>> START Data supplied

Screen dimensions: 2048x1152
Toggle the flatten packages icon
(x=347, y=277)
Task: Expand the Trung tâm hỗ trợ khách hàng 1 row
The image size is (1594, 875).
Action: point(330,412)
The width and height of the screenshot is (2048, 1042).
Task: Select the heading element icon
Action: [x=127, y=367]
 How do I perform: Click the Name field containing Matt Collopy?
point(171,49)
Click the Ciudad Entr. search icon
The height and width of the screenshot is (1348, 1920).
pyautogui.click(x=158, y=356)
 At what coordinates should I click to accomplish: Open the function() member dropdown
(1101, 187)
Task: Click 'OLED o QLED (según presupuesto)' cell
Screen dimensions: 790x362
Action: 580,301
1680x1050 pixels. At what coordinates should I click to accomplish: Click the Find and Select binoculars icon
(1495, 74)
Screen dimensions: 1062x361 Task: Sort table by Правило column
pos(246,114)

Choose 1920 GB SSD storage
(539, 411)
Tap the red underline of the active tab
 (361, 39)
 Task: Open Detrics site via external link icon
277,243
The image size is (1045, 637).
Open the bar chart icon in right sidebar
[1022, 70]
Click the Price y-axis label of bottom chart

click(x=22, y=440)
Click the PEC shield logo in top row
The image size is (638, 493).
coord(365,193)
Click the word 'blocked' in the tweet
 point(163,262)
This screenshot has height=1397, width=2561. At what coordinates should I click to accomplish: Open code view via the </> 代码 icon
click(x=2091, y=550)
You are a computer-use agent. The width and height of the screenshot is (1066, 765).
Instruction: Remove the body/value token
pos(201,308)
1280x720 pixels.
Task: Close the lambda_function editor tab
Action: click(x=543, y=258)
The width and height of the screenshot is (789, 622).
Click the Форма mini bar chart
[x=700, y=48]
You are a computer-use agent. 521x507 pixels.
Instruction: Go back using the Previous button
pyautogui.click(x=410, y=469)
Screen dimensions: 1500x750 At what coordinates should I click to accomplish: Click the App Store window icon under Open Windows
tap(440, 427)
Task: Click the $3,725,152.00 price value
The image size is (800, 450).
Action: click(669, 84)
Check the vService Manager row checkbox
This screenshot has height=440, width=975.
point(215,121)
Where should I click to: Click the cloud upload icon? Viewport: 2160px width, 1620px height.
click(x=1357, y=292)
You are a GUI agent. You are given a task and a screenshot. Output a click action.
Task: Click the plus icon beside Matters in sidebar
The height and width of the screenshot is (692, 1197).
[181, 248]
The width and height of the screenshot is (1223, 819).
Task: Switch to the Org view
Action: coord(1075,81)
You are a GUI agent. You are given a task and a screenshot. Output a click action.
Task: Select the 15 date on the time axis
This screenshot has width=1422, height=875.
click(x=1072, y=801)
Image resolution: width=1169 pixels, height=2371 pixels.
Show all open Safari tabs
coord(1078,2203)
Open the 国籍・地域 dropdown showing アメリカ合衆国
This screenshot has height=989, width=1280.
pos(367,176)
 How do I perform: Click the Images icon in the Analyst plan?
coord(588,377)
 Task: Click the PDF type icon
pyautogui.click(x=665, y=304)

>> END Data supplied

• To be done:
Change "Instruction" to "Goal" in the lines beginning with the one that has "This screenshot has height=1397, width=2561." and ending after the one that has "click(x=1357, y=292)", and reproduce only those lines with nothing else altered.

• Response to the task:
This screenshot has height=1397, width=2561. At what coordinates should I click to accomplish: Open code view via the </> 代码 icon
click(x=2091, y=550)
You are a computer-use agent. The width and height of the screenshot is (1066, 765).
Goal: Remove the body/value token
pos(201,308)
1280x720 pixels.
Task: Close the lambda_function editor tab
Action: click(x=543, y=258)
The width and height of the screenshot is (789, 622).
Click the Форма mini bar chart
[x=700, y=48]
You are a computer-use agent. 521x507 pixels.
Goal: Go back using the Previous button
pyautogui.click(x=410, y=469)
Screen dimensions: 1500x750 At what coordinates should I click to accomplish: Click the App Store window icon under Open Windows
tap(440, 427)
Task: Click the $3,725,152.00 price value
The image size is (800, 450).
Action: click(669, 84)
Check the vService Manager row checkbox
This screenshot has height=440, width=975.
point(215,121)
Where should I click to: Click the cloud upload icon? Viewport: 2160px width, 1620px height.
click(x=1357, y=292)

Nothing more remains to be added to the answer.